Your task - Please give back only the lines below from the one containing "Task: Click the '7" to the one containing "Given: Select the Male radio button", each repeated word for word, both ends included.

========

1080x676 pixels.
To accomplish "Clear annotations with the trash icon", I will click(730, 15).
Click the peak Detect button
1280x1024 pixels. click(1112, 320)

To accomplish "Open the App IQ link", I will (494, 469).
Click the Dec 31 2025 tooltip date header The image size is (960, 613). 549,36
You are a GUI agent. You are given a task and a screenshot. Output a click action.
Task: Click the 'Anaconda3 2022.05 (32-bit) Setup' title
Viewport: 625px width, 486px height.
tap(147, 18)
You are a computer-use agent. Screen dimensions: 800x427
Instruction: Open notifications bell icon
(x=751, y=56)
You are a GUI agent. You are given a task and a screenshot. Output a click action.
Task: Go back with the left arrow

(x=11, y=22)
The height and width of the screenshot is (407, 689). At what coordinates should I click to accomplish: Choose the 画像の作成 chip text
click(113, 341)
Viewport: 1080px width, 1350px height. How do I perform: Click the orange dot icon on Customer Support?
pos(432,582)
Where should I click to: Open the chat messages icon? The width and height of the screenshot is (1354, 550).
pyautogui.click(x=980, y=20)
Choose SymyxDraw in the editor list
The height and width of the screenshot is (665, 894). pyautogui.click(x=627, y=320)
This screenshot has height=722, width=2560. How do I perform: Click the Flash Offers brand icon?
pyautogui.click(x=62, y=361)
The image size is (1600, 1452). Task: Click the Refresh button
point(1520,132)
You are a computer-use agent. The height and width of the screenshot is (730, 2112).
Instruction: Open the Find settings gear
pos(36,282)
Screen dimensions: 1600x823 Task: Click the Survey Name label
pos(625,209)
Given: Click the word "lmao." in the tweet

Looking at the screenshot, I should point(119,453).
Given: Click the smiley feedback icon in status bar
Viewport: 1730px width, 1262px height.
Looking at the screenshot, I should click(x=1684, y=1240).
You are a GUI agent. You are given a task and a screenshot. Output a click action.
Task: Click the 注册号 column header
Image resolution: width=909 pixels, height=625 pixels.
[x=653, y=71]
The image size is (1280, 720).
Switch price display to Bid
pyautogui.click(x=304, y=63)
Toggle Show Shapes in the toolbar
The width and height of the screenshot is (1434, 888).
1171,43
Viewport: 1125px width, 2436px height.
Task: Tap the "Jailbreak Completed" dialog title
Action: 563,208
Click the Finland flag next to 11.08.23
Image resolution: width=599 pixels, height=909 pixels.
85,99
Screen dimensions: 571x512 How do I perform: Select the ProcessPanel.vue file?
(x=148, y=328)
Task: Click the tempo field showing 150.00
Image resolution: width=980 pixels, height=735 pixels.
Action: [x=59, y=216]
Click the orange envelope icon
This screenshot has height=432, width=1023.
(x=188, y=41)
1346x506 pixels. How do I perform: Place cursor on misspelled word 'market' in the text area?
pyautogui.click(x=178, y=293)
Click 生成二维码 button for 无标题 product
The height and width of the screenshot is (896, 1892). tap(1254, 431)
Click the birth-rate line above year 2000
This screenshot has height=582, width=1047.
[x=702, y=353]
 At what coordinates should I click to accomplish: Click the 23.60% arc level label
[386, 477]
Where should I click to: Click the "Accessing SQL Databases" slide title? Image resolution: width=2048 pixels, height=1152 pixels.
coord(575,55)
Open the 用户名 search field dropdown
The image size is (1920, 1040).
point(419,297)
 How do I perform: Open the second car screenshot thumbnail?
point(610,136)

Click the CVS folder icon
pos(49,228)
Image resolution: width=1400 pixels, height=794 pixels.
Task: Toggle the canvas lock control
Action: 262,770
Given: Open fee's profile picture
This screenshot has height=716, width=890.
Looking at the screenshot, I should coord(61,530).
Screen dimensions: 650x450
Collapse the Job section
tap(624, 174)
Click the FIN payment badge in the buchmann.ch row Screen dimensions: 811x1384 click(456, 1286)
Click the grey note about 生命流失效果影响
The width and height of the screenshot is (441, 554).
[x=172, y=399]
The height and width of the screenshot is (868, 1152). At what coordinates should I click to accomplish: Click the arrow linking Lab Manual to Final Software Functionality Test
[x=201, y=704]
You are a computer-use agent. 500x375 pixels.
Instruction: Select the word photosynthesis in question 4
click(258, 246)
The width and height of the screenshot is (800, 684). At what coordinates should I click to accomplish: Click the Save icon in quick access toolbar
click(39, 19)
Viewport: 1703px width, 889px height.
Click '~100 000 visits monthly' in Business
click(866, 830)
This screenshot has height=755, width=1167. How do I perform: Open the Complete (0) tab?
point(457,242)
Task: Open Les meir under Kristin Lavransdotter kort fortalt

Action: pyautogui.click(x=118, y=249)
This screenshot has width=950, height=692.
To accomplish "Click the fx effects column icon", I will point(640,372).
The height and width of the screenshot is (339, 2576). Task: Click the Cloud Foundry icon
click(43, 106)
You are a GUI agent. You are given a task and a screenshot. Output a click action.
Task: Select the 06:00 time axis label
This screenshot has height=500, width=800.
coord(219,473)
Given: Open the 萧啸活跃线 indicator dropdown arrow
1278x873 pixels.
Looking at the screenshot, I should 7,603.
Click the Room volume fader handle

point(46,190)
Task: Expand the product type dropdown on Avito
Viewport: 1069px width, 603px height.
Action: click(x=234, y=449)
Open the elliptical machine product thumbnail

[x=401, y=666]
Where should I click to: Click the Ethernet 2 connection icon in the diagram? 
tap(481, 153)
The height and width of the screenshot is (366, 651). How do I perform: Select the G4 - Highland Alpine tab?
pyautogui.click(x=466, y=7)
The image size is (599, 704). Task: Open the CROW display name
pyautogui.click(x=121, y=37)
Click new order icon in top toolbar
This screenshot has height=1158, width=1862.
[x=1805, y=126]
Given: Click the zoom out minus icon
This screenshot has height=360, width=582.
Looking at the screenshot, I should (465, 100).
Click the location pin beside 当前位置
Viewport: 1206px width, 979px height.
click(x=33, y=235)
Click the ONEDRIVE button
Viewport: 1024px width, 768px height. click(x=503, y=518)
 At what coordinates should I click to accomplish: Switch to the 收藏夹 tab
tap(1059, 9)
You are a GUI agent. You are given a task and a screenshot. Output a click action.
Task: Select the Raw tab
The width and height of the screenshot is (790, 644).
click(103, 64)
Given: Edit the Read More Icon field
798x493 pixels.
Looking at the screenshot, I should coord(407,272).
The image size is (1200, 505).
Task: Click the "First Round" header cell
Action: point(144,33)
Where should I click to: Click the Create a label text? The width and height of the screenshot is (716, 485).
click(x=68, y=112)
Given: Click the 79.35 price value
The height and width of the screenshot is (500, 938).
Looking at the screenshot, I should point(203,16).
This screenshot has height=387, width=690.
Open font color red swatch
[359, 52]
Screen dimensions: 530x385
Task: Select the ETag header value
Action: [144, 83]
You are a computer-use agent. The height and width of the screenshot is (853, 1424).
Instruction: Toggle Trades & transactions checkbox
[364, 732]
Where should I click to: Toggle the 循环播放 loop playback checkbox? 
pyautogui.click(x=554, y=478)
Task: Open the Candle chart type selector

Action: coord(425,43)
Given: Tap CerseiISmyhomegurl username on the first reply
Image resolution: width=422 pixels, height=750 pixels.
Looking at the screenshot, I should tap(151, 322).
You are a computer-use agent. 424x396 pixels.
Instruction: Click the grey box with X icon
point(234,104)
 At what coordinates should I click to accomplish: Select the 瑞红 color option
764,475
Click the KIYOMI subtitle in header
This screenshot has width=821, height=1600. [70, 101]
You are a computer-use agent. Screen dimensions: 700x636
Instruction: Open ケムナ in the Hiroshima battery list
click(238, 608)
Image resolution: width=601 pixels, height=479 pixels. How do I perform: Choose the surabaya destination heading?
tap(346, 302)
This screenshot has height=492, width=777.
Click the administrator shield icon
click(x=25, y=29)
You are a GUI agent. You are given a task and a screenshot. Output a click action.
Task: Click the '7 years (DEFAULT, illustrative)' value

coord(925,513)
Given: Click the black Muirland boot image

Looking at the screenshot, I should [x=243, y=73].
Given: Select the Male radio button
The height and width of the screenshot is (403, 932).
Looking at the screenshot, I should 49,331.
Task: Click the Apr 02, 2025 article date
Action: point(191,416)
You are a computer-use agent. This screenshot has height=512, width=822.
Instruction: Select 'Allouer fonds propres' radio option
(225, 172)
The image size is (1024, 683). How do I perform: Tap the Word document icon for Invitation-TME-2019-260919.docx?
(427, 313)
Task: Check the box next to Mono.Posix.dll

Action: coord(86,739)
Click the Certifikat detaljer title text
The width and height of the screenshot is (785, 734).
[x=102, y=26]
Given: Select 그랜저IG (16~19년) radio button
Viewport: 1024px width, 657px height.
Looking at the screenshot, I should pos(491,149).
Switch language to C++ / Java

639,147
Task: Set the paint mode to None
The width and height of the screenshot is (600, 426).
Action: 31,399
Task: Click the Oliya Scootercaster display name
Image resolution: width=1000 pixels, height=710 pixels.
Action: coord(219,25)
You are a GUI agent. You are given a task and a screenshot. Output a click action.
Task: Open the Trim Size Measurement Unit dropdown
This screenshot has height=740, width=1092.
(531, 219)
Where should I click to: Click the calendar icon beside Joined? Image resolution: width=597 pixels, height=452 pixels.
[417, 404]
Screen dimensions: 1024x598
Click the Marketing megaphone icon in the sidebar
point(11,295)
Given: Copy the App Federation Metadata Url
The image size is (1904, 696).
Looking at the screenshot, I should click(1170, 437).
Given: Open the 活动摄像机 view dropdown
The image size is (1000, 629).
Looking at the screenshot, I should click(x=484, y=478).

========

Finished task -
Task: Click the '7 years (DEFAULT, illustrative)' value

coord(925,513)
Given: Click the black Muirland boot image

Looking at the screenshot, I should [x=243, y=73].
Given: Select the Male radio button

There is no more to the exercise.